Jones had been originally convicted of first-degree murder, kidnapping to commit robbery and robbery. Though she did not kill anyone, she had driven her boyfriend, Mose Willis, and his two captives to the place were Willis shot them. She was sentenced to spend the rest of her life in prison. Mose Willis was sentenced to death and later died of natural causes while still on Death Row.

A legal team from the University of Southern California (USC) Law School’s Post-Conviction Justice Project argued, in Jones’s fifth trial, that previous trials had not taken into account the abusive and coercive role her boyfriend had played. Jones, they asserted, was forced at gunpoint to drive him to the scene of the crime. They also argued that Jones was a “battered woman,” something none of the previous court cases had taken into account.

At the time of the crime, Jones was in her early 40s. Her parents were reported to have physically abused her. At the age of 16, she was raped by a stranger and became pregnant with a son. Later in her life, Jones’s daughter was killed by a drunk driver at the age of 4.

The defense argued that when she met Willis at the age of 41, she had already gone through a series of abusive relationships with men. Jones, at the time, was working as a teacher’s aide in the Los Angeles Unified School District. Willis moved into her home within a month of their meeting each other. According to the Los Angeles Times, once, “after an argument, [Willis] shot at Jones and her daughter and threatened to kill both of them if they talked to authorities.”

The defense team told the court that on the day of the crime, April 3, 1981, Willis told Jones that he planned to use her tax refund check to buy cocaine and then resell it. That night, Willis invited two drug dealers to Jones’s house and then forced Jones and the drug dealers, at gunpoint, into a car. Jones drove the car, at the direction of Willis, to an alleyway. Willis shot both drug dealers, killing one of them.

According to Jones and her defense team, her back was turned when the shots happened. Fearing that she would be shot next, she ran from the scene to a friend’s house, where she was later arrested.

In her first trial, in the early 1980s, Jones was convicted of first-degree murder, kidnapping, with the intent to rob, and robbery. According to the Times, the prosecution “argued that Jones was in love with Willis and would have done anything for him.” The prosecution prevailed, as the jury found Jones guilty of murder in the first degree, meaning that she willfully and with premeditation aided in the shooting.

However, the first verdict was immediately appealed. In a second trial, the jury was split on all accounts. The case therefore moved onto a third trial, in which Jones was convicted of robbery and kidnapping with the intention of robbery, but not on murder charges. For these crimes, she was given an indeterminate life sentence, between 15 years and life, based on her behavior.

The state was still not satisfied, because Jones had been exonerated of the murder charge. Prosecutors filed to retry the case in 1987. During this fourth trial, Jones was reconvicted of first-degree murder.

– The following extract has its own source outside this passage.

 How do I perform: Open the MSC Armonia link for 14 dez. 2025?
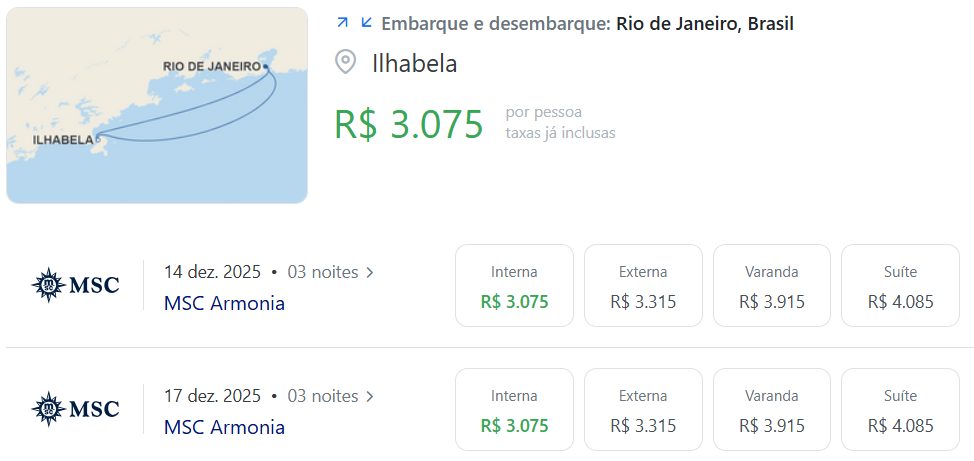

After more than three decades in prison, Jones is free. She read her plea in court the day of her release: “I did not willingly participate in this crime, but I believe entering a no contest plea is in my best interest to get out of custody.” Several audience members broke out with cheers when the judge declared she would be released.

According to the American Civil Liberties Union (ACLU), 1 in 99 adults are in prison in the United States. The prison population has skyrocketed since 1970, rising by a whopping 700 percent. This far outpaces the roughly 50 percent population growth since 1970. Though the United States has only 5 percent of the world’s population, it has a quarter of the world’s prison population.

Defendants are routinely sentenced to prison for life either for crimes they did not commit or for crimes where the sentence is grossly disproportionate. A 2013 ACLU study showed that more than 3,200 people are serving life without parole in the United States for nonviolent offenses. The vast majority of these crimes are drug-related.

In 2013, a 15-year-old in Virginia who joined with two 18-year-olds to rob several other teenagers at gunpoint was given life in prison without parole. The teenager was given six life sentences even though he did not physically injure anyone and no shots were fired.